In this undated photo, former Iranian president Mohammad Khatami watches a video on his laptop in his office in Tehran, Iran. Many reformists are expected to sit out the June 14 voting in a silent protest over the crackdowns that have left them leaderless and demoralized. Others unwilling to boycott the election are rallying around a last-ditch call for help to Khatami, who is seen increasingly as their only credible hope at the ballot box. (AP Photo/Office of Mohammad Khatami, Asghar Khaksar)
In this undated photo, former Iranian president Mohammad Khatami watches a video on his laptop in his office in Tehran, Iran.
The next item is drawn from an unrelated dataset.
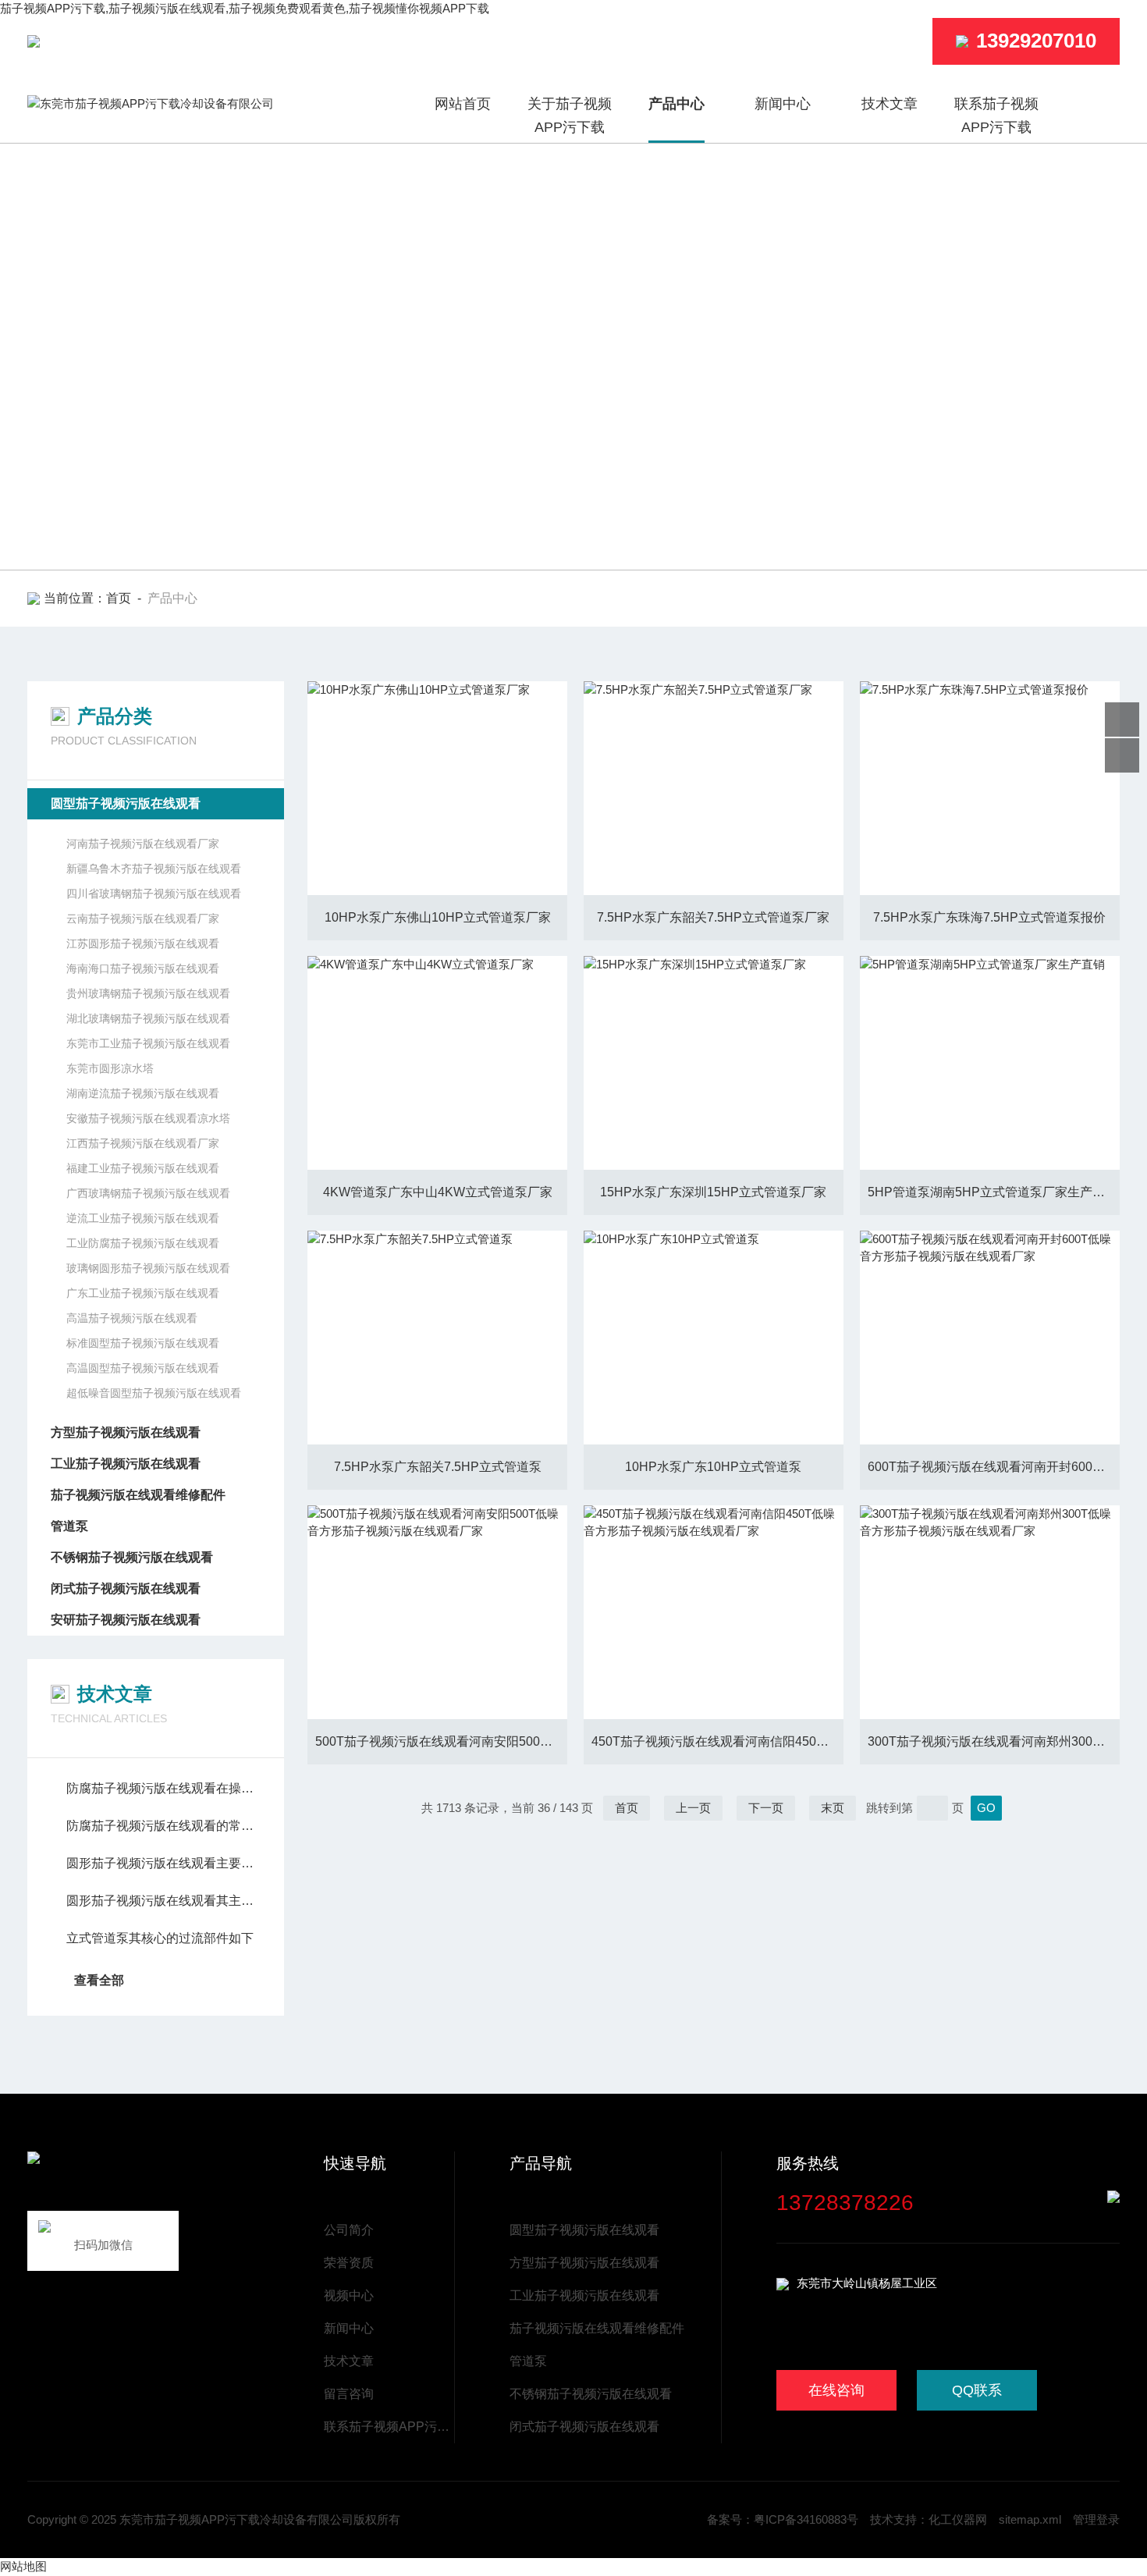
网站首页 (463, 104)
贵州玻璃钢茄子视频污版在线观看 (148, 993)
Many reformists are expected to sit out the June 14 voting in a silent protest over the crackdowns that have left them leaderless and demoralized. Others unwilling to boycott the election are rallying around a last-ditch call for help to Khatami, who is seen increasingly as their only credible hope at the ballot box. (AP Photo/Office of Mohammad Khatami, Asghar Khaksar)
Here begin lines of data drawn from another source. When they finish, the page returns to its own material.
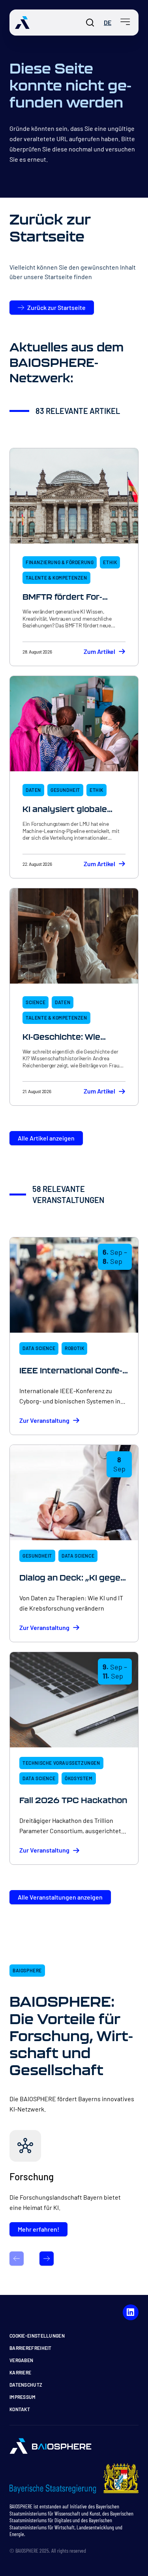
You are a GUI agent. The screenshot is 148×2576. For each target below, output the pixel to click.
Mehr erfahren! (38, 2229)
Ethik (110, 562)
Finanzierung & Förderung (60, 562)
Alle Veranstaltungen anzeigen (60, 1897)
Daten (33, 790)
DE (107, 22)
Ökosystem (78, 1778)
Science (35, 1002)
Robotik (74, 1348)
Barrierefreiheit (30, 2348)
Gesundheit (65, 790)
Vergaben (21, 2360)
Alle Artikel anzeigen (46, 1138)
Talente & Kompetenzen (56, 577)
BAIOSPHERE (27, 1970)
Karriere (20, 2372)
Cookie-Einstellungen (37, 2335)
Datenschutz (25, 2384)
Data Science (38, 1348)
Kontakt (19, 2409)
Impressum (22, 2397)
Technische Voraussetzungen (61, 1763)
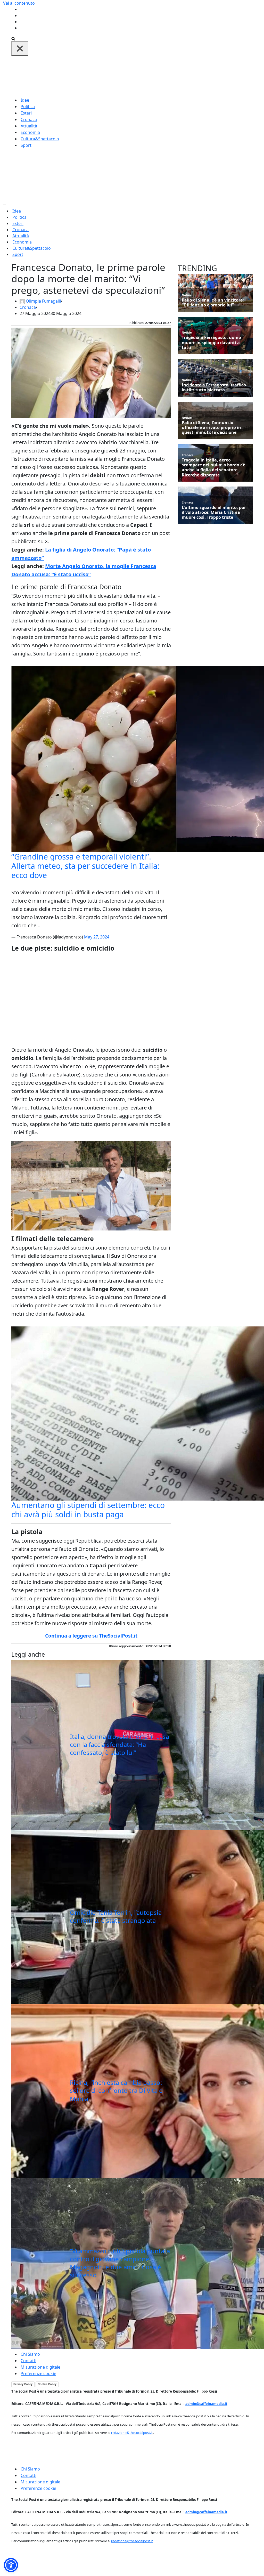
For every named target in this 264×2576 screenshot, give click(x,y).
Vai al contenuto (19, 3)
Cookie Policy (47, 2384)
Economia (30, 132)
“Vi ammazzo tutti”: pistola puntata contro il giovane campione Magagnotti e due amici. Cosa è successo (120, 2263)
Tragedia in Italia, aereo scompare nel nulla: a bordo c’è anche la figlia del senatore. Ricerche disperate (213, 467)
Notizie (187, 295)
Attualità (29, 126)
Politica (28, 106)
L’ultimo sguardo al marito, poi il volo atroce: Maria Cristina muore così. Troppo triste (213, 512)
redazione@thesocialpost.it (132, 2432)
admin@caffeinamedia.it (206, 2403)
Iran’s former reformist president Mohammad Khatami has called on voters to re-elect President Hassan Rouhani in the May 19 presidential elections.

In a video posted online, he urged voters to cast their ballot for Rouhani to ensure the “implementation of social and economic justice.”

Khatami lauded the accomplishments of Rouhani’s administration, which he described as successful, despite facing “limitations and problems.”

The former premier is considered to have played a key role in Rouhani’s ascension to the presidency in 2013, apparently convincing reformist challenger Mohammad Reza Aref to step aside.

Iranian President Hassan Rouhani, center, waves to his supporters accompanied by Vice President for Women and Family Affairs Shahindokht Molaverdi, left, at a campaign rally for the May 19 presidential election, in Tehran, Iran, May 9, 2017. (AP/Vahid Salemi)
Iranian President Hassan Rouhani, center, waves to his supporters accompanied by Vice President for Women and Family Affairs Shahindokht Molaverdi, left, at a campaign rally for the May 19 presidential election, in Tehran, Iran, May 9, 2017. (AP/Vahid Salemi)

Khatami, who served as president from 1997 to 2005, is considered to be the spiritual leader of Iran’s reformists, and remains influential among youth, despite being under a media ban.

The May 19 vote is seen largely as a referendum on Rouhani’s outreach to the rest of the world following the country’s landmark 2015 nuclear accord with world powers.

Though he is leading in official polls, Rouhani faces a tough fight for re-election against conservative rivals who accuse him of failing to boost the struggling economy.

Rouhani faces five opponents in the election, but some may well drop out in the coming days to boost the chances of the most-prominent candidates. Eshaq Jahangiri, one of Rouhani’s vice presidents, is expected to leave the race to help his boss.